_LISTED RECORDS_
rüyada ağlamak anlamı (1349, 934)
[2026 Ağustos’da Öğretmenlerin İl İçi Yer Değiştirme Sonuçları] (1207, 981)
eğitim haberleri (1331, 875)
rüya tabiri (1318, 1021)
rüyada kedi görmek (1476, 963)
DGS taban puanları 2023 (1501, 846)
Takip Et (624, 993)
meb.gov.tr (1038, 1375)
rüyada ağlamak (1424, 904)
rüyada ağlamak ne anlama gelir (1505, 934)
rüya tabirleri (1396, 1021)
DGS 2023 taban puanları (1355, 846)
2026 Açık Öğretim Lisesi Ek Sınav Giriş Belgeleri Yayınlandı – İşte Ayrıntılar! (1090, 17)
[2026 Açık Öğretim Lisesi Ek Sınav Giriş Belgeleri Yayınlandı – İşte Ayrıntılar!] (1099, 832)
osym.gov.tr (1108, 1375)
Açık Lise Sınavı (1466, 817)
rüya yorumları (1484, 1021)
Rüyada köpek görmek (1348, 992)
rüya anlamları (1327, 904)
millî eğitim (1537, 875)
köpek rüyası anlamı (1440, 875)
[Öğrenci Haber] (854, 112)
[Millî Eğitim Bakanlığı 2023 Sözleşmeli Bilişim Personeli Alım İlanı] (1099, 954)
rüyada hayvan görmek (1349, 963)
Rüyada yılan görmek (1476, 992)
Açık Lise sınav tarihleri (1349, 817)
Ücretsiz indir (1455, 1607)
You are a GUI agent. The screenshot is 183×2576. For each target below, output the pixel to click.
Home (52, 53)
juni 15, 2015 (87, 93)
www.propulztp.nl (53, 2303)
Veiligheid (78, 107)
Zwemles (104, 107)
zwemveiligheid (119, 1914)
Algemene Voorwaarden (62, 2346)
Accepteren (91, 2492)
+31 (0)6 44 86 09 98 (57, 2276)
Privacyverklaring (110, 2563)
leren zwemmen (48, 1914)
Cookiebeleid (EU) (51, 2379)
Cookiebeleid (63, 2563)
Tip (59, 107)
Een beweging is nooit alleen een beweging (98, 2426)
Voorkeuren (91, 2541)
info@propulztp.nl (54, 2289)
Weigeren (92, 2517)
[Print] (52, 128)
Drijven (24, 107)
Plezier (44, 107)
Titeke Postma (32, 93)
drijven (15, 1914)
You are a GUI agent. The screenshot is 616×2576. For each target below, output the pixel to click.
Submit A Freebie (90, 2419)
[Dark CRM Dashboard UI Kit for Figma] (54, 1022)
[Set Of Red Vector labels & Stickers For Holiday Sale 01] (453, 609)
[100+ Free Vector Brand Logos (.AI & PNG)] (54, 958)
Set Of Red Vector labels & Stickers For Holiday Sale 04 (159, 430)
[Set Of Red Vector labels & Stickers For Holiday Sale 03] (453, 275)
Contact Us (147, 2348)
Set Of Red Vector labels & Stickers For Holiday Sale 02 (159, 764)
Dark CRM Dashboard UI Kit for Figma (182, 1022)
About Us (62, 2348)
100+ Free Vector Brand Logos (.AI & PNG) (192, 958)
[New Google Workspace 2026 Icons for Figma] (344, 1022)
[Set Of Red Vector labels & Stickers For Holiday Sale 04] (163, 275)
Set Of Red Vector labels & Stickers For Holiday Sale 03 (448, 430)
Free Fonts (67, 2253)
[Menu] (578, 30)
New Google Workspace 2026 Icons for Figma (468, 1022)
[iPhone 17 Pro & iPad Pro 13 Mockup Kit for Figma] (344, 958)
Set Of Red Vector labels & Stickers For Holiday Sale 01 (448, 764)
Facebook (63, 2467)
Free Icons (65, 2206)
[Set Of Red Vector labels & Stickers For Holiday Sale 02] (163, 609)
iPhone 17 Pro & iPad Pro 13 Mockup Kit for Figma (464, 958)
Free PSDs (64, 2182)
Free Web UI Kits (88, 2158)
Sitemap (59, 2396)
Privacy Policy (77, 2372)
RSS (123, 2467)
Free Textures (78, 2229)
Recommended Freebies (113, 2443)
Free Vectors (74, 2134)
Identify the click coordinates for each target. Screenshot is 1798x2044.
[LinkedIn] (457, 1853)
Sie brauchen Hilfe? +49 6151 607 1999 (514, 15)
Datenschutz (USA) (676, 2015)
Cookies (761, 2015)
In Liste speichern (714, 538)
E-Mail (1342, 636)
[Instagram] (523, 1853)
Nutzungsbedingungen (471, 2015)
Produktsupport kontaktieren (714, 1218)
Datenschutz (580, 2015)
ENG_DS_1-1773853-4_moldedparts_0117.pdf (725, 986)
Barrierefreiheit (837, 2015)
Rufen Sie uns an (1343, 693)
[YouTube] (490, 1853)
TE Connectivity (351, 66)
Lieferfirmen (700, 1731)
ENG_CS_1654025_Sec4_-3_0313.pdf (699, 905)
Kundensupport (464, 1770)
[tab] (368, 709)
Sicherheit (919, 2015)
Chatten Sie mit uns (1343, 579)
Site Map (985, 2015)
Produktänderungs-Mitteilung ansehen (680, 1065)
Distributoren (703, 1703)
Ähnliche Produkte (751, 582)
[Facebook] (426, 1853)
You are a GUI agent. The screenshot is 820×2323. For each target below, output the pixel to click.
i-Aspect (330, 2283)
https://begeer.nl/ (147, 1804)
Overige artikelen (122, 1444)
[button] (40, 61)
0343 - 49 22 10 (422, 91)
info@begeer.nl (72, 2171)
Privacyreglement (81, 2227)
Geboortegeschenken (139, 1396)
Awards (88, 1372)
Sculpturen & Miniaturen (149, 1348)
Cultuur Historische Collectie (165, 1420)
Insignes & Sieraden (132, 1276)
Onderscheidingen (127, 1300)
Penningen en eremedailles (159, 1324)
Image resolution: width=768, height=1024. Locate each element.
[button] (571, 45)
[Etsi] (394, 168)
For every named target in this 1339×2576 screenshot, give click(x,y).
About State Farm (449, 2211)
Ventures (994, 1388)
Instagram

_TASK DIRECTIONS_
Considering only the material above, set down every line from the one with "Sitemap (59, 2396)" to the one with "Cookies (761, 2015)", inclusive, exactly as written.

_EXERCISE SOLUTION_
Sitemap (59, 2396)
Privacy Policy (77, 2372)
RSS (123, 2467)
Free Textures (78, 2229)
Recommended Freebies (113, 2443)
Free Vectors (74, 2134)
Identify the click coordinates for each target. Screenshot is 1798x2044.
[LinkedIn] (457, 1853)
Sie brauchen Hilfe? +49 6151 607 1999 (514, 15)
Datenschutz (USA) (676, 2015)
Cookies (761, 2015)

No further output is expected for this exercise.